BUNDESGESETZ
Bundesstelle für Sektenfragen
Bundesgesetz über die Einrichtung einer Dokumentations- und
Informationsstelle für Sektenfragen (Bundesstelle für Sektenfragen)
Der Nationalrat hat beschlossen:
Zweck des Gesetzes
§ 1. (1) Zweck dieses Bundesgesetzes ist die Einrichtung einer Stelle, deren Aufgabe es
ist, Gefährdungen, die von Sekten oder von sektenähnlichen Aktivitäten ausgehen
können, zu dokumentieren und darüber zu informieren.
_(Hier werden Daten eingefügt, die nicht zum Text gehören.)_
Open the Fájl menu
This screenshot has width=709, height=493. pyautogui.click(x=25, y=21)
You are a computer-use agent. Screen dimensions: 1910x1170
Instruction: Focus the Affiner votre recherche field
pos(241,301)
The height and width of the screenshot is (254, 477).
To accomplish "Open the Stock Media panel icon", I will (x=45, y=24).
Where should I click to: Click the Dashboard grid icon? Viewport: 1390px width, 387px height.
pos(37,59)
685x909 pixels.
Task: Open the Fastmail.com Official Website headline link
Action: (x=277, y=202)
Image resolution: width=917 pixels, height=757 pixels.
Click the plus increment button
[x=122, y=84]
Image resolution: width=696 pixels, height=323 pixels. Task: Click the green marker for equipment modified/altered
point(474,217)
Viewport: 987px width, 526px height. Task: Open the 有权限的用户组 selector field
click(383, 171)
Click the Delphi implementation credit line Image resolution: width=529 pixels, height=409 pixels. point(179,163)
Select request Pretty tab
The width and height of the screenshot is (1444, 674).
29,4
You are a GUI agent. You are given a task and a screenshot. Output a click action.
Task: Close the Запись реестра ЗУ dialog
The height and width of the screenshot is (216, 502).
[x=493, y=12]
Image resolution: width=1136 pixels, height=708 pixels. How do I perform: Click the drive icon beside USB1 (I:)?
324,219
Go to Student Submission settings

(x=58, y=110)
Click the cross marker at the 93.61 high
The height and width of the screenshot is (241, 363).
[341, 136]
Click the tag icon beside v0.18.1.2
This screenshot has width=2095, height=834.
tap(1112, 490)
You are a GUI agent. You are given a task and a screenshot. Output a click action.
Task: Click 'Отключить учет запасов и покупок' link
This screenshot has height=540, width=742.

(2) Auf gesetzlich anerkannte Kirchen und Religionsgesellschaften und ihre Einrichtungen
findet dieses Bundesgesetz keine Anwendung.
Begriffsbestimmung
§ 2. Dokumentation und Information über Sekten oder sektenähnliche Aktivitäten im
Sinne dieses Bundesgesetzes ist die Dokumentation und Information über glaubens- und
weltanschauungsbezogene Gemeinschaften oder Aktivitäten, von denen Gefährdungen im Sinne
des § 4 Abs. 1 ausgehen können.
Einrichtung der Bundesstelle für Sektenfragen
§ 3. (1) Zur Wahrnehmung der Aufgabe (§ 4) wird unter der Bezeichnung ,,Bundesstelle
für Sektenfragen'' eine selbständige Anstalt des öffentlichen Rechts mit Inkrafttreten
dieses
Bundesgesetzes eingerichtet.
(2) Der Sitz der Bundesstelle für Sektenfragen ist Wien. Die Bundesstelle für
Sektenfragen ist berechtigt, ihrer Bezeichnung das Bundeswappen beizusetzen.
Aufgabenbereich
§ 4. (1) Aufgabe der Bundesstelle für Sektenfragen ist die Dokumentation und Information
über Gefährdungen, die von Programmen oder Aktivitäten von Sekten oder von
sektenähnlichen Aktivitäten ausgehen können, sofern ein begründeter Verdacht vorliegt
und diese Gefährdungen allgemein das Leben oder die physische oder psychische Gesundheit
von Menschen,
die freie Entfaltung der menschlichen Persönlichkeit einschließlich der Freiheit zum
Eintritt zu oder Austritt aus religiösen oder weltanschaulichen Gemeinschaften,
3. die Integrität des Familienlebens,
4. das Eigentum oder die finanzielle Eigenständigkeit von Menschen oder
5. die freie geistige und körperliche Entwicklung von Kindern und
Jugendlichen betreffen.
(2) Bei der Wahrnehmung dieser Aufgabe (Abs. 1) ist die Achtung der Toleranz für alle
Glaubensgemeinschaften und Weltanschauungen sowie die Achtung der Grundfreiheiten und
Menschenrechte einschließlich der Glaubens-, Religions- und Gewissensfreiheit aller
Bürger maßgeblich. Die Bundesstelle für Sektenfragen ist bei ihrer Tätigkeit
jedenfalls dem Gebot einer sachlichen, objektiven und wahrheitsgetreuen Information
verpflichtet.
(3) Zur Erfüllung der Aufgabe gemäß Abs. 1 ist die Bundesstelle für Sektenfragen, nach
Maßgabe des § 5, insbesondere berechtigt zur:
1. Sammlung, Auswertung und Weitergabe von Informationen;
2. Beratung von Betroffenen;
3. Zusammenarbeit und Informationsaustausch mit in- und ausländischen Stellen;
4. Entwicklung, Koordination und Leitung von Forschungsprojekten.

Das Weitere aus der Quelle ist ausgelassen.